Start of Supplied entries

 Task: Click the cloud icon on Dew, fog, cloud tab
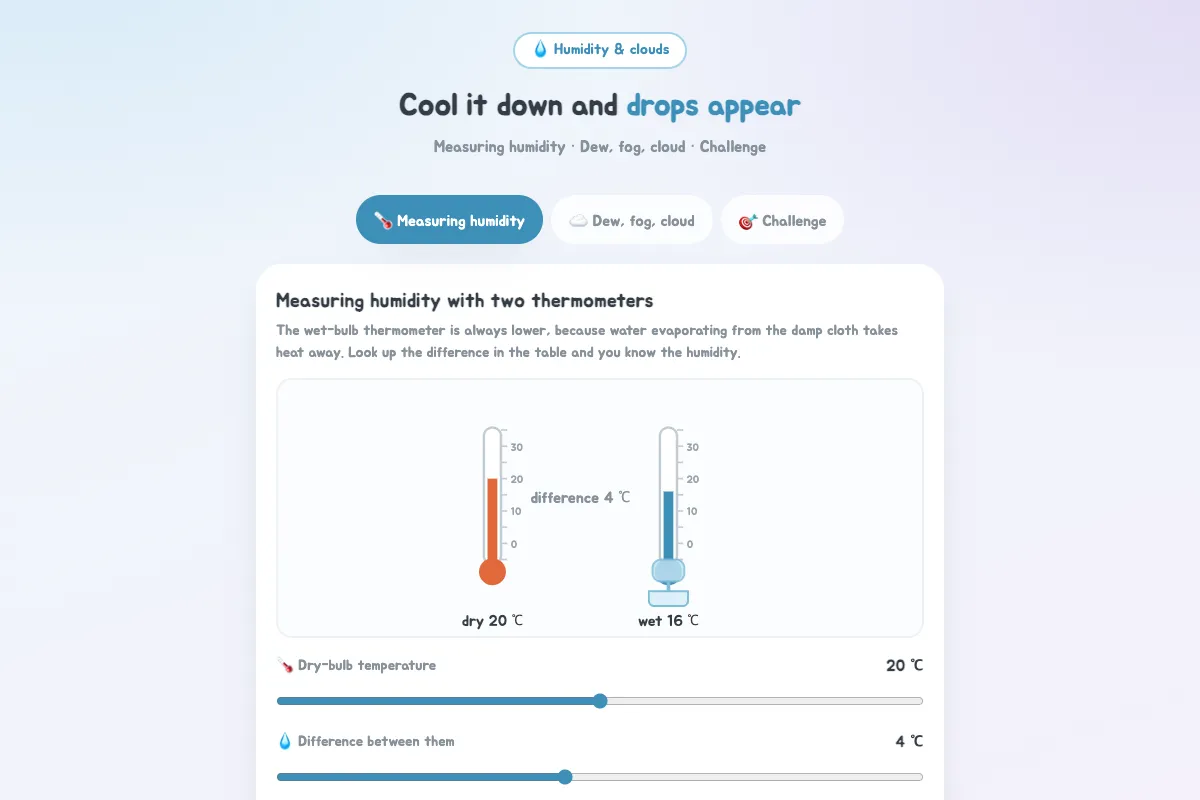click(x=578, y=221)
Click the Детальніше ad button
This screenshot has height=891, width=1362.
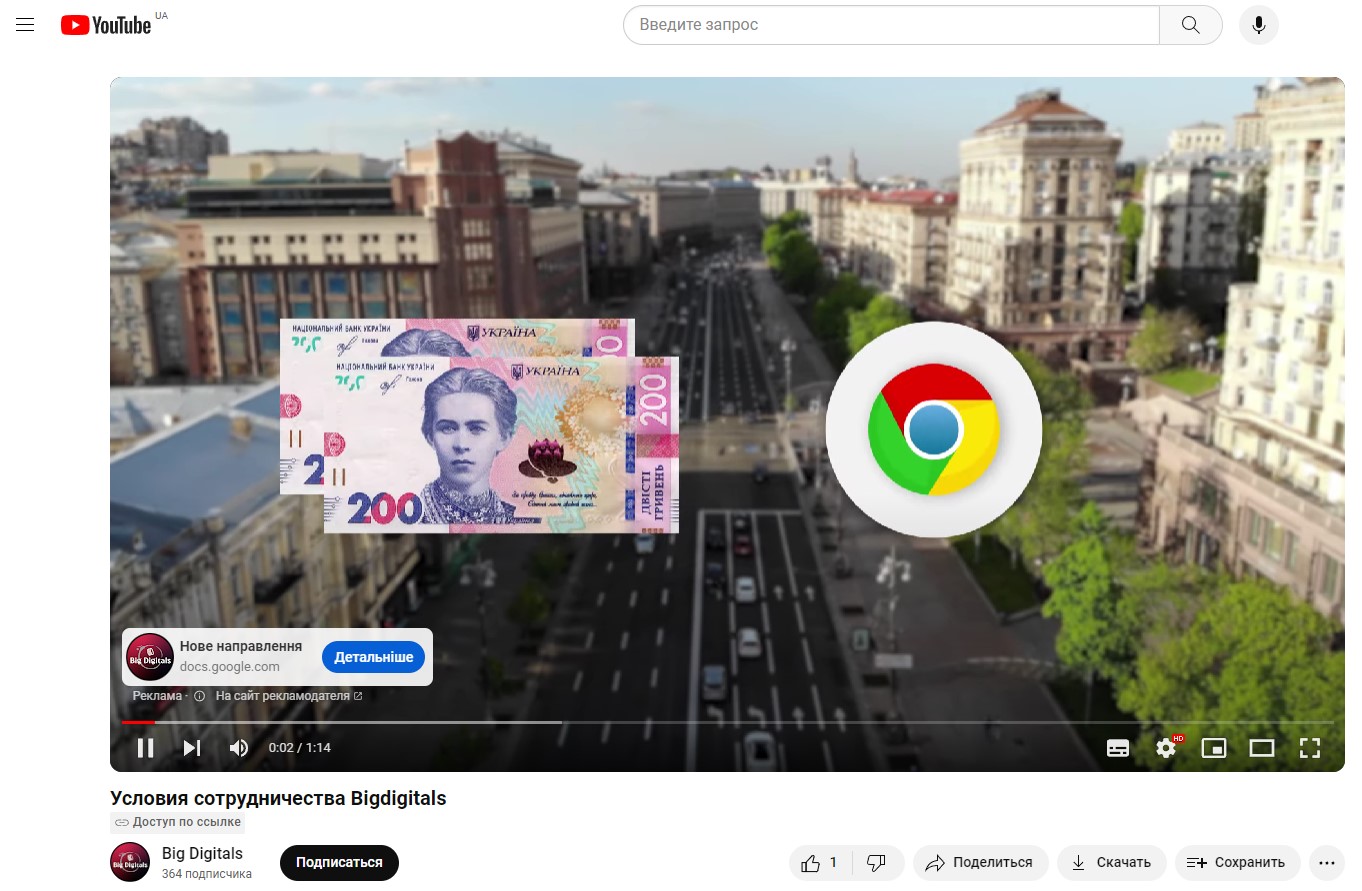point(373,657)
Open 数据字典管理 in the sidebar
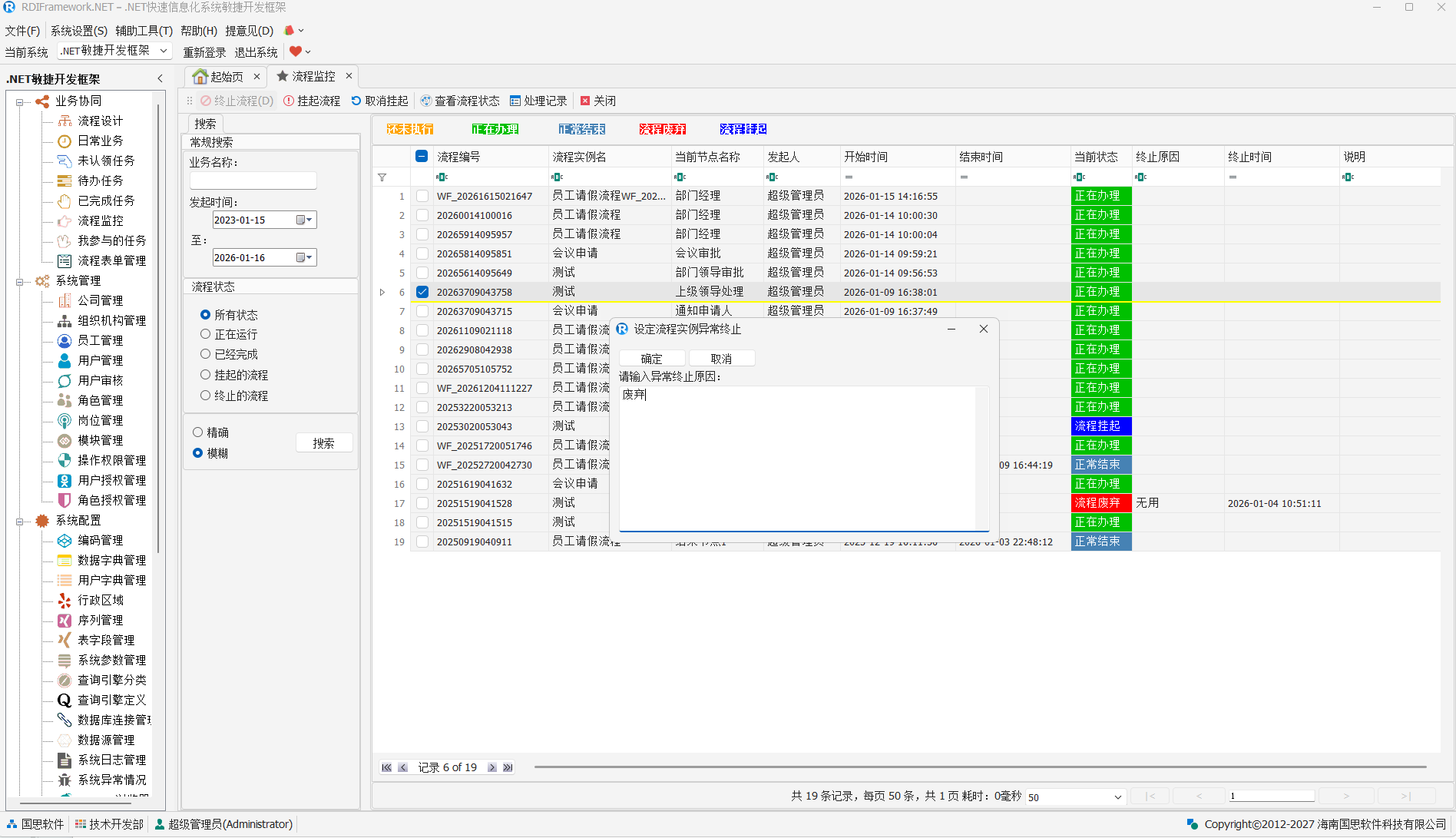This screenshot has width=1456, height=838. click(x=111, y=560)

End of Supplied entries
Start of Supplied entries

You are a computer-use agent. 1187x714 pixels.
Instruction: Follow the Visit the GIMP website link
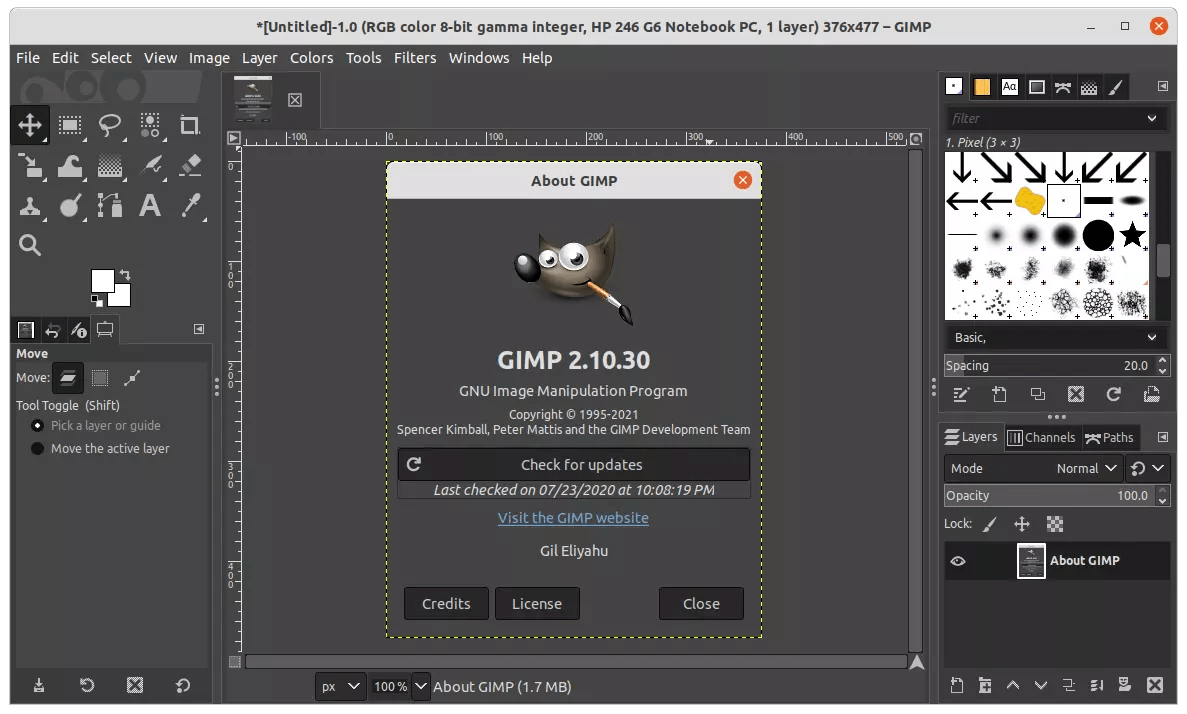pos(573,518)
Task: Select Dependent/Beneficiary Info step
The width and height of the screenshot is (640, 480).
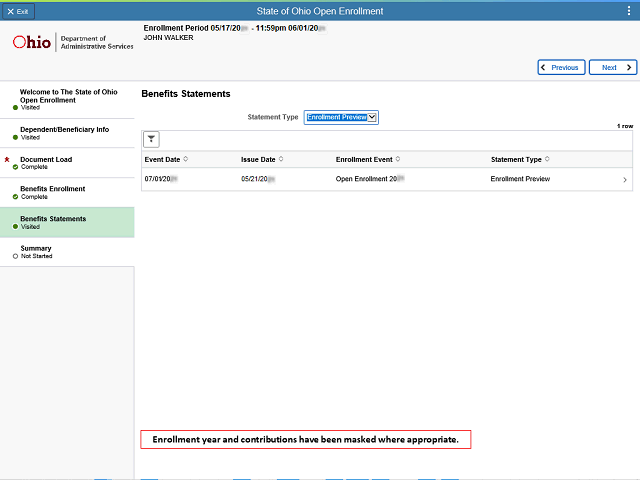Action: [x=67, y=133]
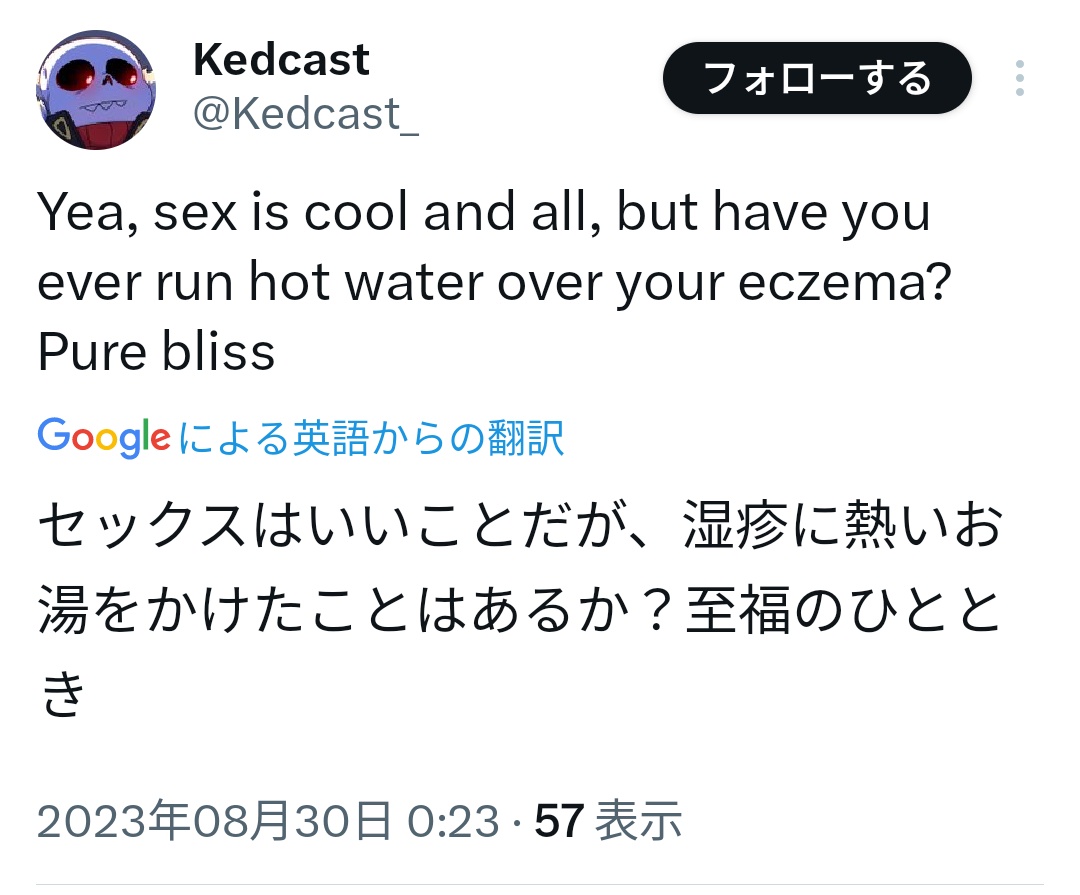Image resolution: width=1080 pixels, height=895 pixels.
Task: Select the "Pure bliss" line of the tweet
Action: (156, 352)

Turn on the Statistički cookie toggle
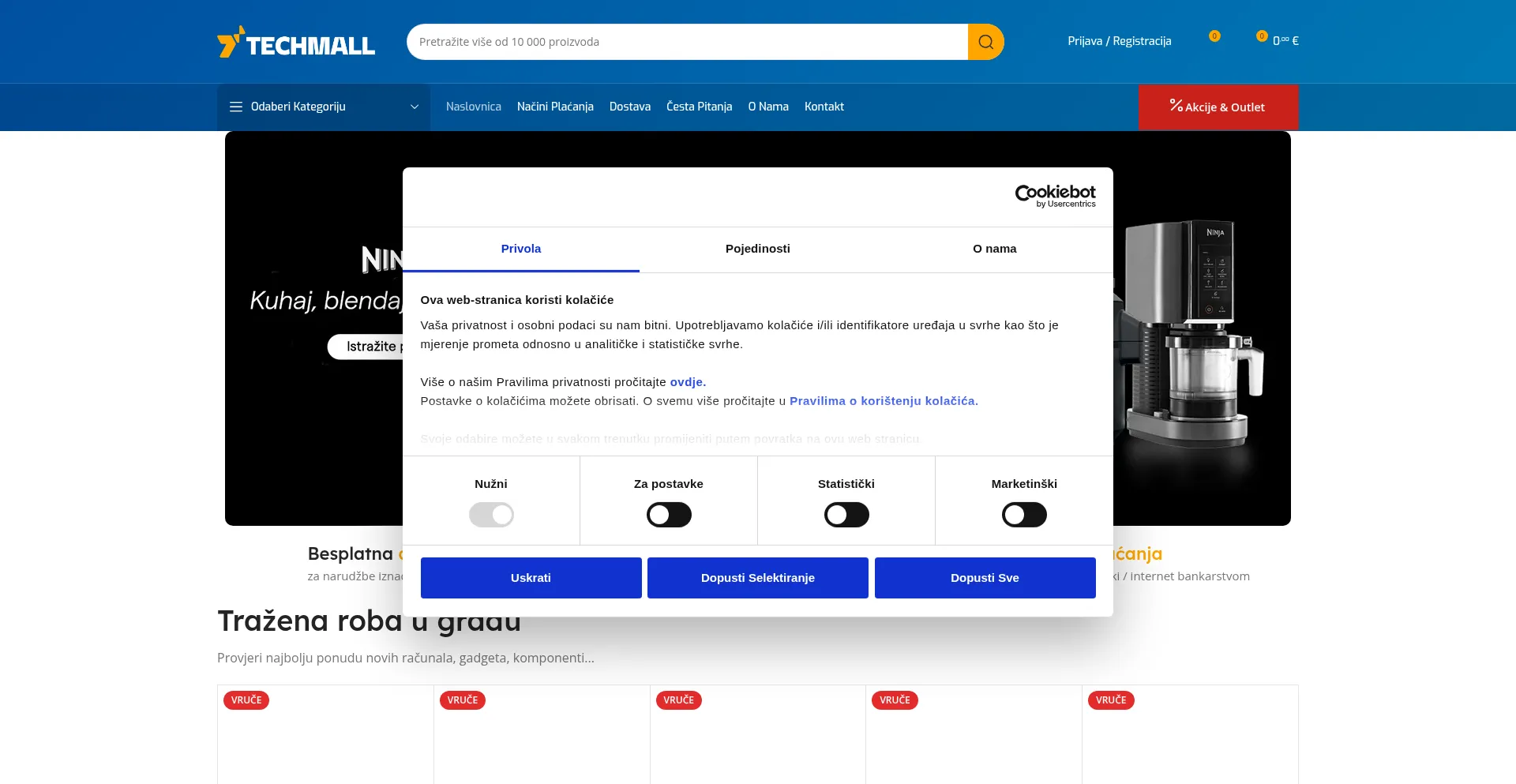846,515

End of Supplied entries
Start of Supplied entries

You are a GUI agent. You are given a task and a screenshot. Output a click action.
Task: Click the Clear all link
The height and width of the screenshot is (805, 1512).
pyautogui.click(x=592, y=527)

End of Supplied entries

_Aim of the exercise_:
Copy each line in the data that holds the word "agent".

_Solved problem_:
You are a computer-use agent. 1187x714 pixels.
You are a GUI agent. You are given a task and a screenshot. Output a click action.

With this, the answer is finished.